Please click on any of the coded models listed on the pages below to learn more about its background and why it came into being, its special features, its specifications and its production history. The following lineage charts are organized in groups:



The S-76 was launched in the 1975 timeframe as the first Sikorsky model to be designed for commercial rather than military missions in order to increase the commercial portion of the company's business. Its intended missions included the transport of workers to and from offshore oil rigs in a 12 passenger version and transport of business executives in a 6 passenger VIP version. Funding for its design, development and certification was provided from company sources. The technology basis for the S-76 was the Utility Tactical Transport Aircraft System (UTTAS) that had been awarded to Sikorsky in 1972. In particular, the rotor blade aerodynamic and structural features including blade airfoil, twist, swept tip and titanium spar were all embodied in the S-76. The UTTAS elastomeric main rotor head design as well as the cross beam bearingless tail rotor design was also applied to the S-76.

The Sikorsky S-76® is an intermediate class twin engine commercial helicopter powered by two turboshaft engines, which drive both the main and tail rotors, each with four blades. The S-76 landing gear is retractable.

The S-76 was announced at The HAA (now HAI) Convention in Las Vegas, Nevada in February 1975.

S-76A Executive Transport Helicopter

The sleek lines of the S-76 combined with significant advancements in rotor technologies and with improved engine fuel consumption, resulted in a helicopter having excellent efficiency.

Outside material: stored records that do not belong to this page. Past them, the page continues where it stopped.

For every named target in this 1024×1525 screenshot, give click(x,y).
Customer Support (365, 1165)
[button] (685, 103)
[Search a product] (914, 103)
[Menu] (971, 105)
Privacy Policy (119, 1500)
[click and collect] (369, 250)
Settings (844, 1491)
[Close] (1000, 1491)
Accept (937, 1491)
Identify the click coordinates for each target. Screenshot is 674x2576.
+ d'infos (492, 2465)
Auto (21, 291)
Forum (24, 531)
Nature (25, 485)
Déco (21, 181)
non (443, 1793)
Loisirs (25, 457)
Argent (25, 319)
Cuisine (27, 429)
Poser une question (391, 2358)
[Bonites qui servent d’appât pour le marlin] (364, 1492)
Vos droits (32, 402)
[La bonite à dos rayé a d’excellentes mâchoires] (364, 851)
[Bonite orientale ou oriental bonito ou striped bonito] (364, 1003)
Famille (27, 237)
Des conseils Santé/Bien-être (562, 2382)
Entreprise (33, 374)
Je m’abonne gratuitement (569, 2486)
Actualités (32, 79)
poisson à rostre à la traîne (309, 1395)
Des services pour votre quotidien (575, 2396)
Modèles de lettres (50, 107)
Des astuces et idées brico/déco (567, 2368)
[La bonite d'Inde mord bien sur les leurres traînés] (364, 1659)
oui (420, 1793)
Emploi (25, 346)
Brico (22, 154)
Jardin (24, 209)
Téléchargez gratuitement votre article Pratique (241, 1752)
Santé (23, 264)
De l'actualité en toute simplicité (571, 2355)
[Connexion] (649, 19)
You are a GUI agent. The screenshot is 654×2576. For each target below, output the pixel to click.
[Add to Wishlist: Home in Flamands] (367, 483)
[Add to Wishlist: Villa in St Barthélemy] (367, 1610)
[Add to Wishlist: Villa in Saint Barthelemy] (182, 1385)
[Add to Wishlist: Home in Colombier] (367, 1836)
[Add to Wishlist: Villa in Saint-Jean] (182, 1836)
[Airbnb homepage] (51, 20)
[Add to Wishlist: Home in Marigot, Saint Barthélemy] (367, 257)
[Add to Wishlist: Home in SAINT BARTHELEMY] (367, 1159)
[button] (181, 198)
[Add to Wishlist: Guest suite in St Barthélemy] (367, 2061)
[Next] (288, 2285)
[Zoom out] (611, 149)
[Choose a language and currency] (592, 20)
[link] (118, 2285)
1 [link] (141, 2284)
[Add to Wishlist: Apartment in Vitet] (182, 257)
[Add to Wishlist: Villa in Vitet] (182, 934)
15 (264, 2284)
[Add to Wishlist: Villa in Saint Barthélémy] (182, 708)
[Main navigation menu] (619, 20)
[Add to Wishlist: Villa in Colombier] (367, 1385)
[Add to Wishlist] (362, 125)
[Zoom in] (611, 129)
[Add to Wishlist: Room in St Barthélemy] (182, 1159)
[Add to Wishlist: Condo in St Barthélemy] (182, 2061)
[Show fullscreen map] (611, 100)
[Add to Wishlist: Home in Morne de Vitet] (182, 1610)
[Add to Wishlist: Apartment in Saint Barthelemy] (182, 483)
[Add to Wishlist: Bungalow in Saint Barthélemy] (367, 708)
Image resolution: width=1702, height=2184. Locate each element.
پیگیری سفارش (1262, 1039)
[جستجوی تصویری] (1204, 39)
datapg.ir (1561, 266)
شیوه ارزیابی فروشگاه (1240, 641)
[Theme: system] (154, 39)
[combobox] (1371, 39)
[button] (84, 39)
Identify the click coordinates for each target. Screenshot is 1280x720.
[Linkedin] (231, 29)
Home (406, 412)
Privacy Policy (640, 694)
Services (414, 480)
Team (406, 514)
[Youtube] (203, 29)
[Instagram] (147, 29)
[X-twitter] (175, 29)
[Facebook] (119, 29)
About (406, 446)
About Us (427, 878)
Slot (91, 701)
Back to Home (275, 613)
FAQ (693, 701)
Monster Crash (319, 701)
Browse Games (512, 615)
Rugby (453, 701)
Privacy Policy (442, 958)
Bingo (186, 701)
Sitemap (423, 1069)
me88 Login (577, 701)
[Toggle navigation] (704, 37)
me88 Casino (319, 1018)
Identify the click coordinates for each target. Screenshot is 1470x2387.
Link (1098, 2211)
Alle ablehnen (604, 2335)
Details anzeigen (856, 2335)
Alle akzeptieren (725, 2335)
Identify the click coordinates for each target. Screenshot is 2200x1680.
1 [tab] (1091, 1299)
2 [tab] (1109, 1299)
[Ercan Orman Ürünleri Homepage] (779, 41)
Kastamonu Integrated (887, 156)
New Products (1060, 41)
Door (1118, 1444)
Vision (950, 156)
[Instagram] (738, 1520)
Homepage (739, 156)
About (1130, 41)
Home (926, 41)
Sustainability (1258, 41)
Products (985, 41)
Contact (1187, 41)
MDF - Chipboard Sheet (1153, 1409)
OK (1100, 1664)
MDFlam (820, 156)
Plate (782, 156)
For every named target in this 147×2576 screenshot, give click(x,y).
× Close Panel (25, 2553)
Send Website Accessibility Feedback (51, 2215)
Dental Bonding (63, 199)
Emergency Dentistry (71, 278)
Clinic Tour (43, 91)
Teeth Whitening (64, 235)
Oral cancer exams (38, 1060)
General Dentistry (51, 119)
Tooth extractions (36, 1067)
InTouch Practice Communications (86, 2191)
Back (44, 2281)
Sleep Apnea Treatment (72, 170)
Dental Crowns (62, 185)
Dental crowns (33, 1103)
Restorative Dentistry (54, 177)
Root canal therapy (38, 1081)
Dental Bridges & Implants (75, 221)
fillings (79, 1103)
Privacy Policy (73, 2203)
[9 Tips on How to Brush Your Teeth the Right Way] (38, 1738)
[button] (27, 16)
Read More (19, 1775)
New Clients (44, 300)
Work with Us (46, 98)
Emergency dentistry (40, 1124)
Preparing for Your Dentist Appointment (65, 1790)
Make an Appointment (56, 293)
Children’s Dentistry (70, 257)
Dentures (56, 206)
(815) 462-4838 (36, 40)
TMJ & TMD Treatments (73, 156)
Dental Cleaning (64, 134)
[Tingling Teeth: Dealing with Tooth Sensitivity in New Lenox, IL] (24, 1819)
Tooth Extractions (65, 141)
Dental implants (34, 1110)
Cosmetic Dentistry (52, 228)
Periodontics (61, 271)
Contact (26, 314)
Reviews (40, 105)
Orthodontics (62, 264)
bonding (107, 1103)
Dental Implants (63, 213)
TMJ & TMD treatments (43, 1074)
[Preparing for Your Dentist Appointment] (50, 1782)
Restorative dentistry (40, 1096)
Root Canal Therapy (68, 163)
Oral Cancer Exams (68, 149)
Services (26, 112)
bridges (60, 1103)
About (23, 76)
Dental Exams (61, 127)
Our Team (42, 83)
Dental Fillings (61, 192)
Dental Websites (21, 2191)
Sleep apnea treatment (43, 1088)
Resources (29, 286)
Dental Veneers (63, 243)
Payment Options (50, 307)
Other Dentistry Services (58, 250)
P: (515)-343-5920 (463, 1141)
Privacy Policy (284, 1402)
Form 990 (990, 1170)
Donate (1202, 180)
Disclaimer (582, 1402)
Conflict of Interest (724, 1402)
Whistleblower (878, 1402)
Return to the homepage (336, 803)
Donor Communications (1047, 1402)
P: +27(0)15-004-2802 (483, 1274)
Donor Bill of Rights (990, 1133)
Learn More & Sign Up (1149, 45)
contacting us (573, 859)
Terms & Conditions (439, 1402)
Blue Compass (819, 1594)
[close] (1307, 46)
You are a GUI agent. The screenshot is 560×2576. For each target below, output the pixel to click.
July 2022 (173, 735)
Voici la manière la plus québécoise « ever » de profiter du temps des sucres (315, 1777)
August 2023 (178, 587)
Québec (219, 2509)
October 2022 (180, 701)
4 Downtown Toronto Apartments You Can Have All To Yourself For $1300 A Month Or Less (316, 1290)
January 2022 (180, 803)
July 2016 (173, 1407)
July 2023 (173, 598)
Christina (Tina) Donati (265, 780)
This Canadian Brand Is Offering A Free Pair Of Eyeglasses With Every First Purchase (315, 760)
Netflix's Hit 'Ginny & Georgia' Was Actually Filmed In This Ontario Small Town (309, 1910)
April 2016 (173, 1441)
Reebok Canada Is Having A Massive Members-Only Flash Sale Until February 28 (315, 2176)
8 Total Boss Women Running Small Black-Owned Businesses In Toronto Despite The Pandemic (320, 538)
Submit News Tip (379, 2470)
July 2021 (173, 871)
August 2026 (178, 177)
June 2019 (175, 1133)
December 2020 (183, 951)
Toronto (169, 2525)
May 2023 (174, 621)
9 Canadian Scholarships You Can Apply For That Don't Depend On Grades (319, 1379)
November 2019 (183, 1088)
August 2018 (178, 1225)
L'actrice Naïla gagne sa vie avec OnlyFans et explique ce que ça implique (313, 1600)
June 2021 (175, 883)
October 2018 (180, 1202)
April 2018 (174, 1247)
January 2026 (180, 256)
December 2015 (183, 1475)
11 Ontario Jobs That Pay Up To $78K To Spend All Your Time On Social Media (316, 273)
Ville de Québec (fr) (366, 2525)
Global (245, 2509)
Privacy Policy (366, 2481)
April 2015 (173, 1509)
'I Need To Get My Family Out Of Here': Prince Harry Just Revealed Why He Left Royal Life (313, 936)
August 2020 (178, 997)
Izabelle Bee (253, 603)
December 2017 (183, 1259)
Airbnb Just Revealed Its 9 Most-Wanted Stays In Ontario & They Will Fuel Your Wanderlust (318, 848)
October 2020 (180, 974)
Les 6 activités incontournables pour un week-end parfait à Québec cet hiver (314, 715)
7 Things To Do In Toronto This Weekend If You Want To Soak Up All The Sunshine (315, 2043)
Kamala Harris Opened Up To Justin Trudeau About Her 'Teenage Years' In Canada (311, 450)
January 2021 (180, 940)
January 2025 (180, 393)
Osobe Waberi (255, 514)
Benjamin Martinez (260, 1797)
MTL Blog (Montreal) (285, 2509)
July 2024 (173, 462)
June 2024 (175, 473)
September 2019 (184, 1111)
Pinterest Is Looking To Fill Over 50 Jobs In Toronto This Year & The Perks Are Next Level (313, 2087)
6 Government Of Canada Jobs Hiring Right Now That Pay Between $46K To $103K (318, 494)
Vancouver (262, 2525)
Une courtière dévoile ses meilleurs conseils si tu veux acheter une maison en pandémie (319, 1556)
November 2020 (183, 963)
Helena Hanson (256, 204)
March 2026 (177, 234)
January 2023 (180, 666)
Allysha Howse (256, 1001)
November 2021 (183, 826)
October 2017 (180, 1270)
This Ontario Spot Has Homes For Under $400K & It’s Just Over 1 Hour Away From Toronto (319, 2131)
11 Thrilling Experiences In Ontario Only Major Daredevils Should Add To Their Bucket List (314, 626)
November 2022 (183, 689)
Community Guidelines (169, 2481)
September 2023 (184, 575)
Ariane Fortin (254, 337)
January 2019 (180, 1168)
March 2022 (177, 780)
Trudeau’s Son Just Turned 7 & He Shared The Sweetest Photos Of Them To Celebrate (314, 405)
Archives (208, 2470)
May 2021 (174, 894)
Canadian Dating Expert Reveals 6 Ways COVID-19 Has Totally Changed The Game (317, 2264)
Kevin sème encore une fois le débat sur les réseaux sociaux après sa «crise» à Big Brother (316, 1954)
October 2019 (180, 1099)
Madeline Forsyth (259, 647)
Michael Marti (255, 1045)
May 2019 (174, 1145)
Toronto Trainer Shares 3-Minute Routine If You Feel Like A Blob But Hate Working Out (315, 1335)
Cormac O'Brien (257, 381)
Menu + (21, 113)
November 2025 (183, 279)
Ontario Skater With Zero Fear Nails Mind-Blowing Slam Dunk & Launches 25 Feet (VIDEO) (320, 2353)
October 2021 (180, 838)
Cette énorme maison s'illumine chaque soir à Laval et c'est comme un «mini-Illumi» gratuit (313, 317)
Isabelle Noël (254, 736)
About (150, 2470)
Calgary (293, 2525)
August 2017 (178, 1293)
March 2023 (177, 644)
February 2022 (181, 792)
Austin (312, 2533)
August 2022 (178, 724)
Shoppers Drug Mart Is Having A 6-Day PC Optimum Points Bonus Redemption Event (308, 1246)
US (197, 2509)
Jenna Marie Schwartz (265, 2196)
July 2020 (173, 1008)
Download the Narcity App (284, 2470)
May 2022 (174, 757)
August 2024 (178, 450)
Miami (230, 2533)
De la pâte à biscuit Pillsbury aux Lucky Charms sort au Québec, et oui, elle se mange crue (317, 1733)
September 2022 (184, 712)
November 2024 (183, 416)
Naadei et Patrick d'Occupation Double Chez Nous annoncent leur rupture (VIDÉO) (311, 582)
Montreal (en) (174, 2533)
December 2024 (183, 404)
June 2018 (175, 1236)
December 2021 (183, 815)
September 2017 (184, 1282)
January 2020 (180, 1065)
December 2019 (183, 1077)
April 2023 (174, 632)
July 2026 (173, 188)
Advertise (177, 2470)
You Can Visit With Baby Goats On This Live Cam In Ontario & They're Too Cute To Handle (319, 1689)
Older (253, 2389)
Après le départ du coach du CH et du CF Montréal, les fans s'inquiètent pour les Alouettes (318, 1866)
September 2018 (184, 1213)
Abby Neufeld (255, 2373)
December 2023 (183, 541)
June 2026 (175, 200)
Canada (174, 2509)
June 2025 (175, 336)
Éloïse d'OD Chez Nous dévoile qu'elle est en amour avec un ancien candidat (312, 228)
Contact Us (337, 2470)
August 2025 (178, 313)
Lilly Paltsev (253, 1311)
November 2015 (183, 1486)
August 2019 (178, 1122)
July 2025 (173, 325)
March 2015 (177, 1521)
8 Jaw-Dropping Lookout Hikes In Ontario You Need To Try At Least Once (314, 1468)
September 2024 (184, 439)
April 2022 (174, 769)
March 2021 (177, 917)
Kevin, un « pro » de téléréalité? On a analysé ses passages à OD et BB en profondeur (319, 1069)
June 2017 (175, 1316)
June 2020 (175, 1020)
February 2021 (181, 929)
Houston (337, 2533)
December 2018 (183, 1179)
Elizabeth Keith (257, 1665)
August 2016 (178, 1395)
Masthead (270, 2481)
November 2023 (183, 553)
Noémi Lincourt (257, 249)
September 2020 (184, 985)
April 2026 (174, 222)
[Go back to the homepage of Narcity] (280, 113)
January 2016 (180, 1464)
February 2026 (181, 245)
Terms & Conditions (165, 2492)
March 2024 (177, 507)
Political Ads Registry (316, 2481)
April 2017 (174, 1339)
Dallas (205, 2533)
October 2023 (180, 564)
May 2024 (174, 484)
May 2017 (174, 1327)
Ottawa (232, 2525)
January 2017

The executive transport version was designed with a quiet cabin which would provide a work environment during flight and allow conversations without the need for headsets.  The S-76 was designed to replace small business jets for short to medium business trips.

Sikorsky's development of the UH-60 Black Hawk served as the basis for the S-74, which was later re-designated the S-76 Spirit in honor of the U.S. Bicentennial. The design accommodates 2 pilots and 12 passengers, to accommodate an oil rig crew change, and was initially powered by two Allison 250 C30 turboshaft engines of 650 shp (Takeoff Power) each. The prototype first flew on March 13, 1977.  The name Spirit was officially dropped by the company on October 9, 1980 due to unanticipated complications when Spirit was translated into certain foreign languages.


S-76A Oil Rig Crew Change

The first production variant was the S-76A. In 1982 this model set 12 world records for speed and time to climb in its weight class.  A closed course 500 km (311 mi) speed record was set at 214.8 mph. 

Several airlines operate the S-76A on scheduled services including Helijet International of Vancouver, British Columbia, Canada.  Helijet International was recognized in February 2012 as the operator of the world’s highest flight time Sikorsky S-76® airframe an S-76A™ helicopter (Serial Number 760074) with 37,025 flight hours.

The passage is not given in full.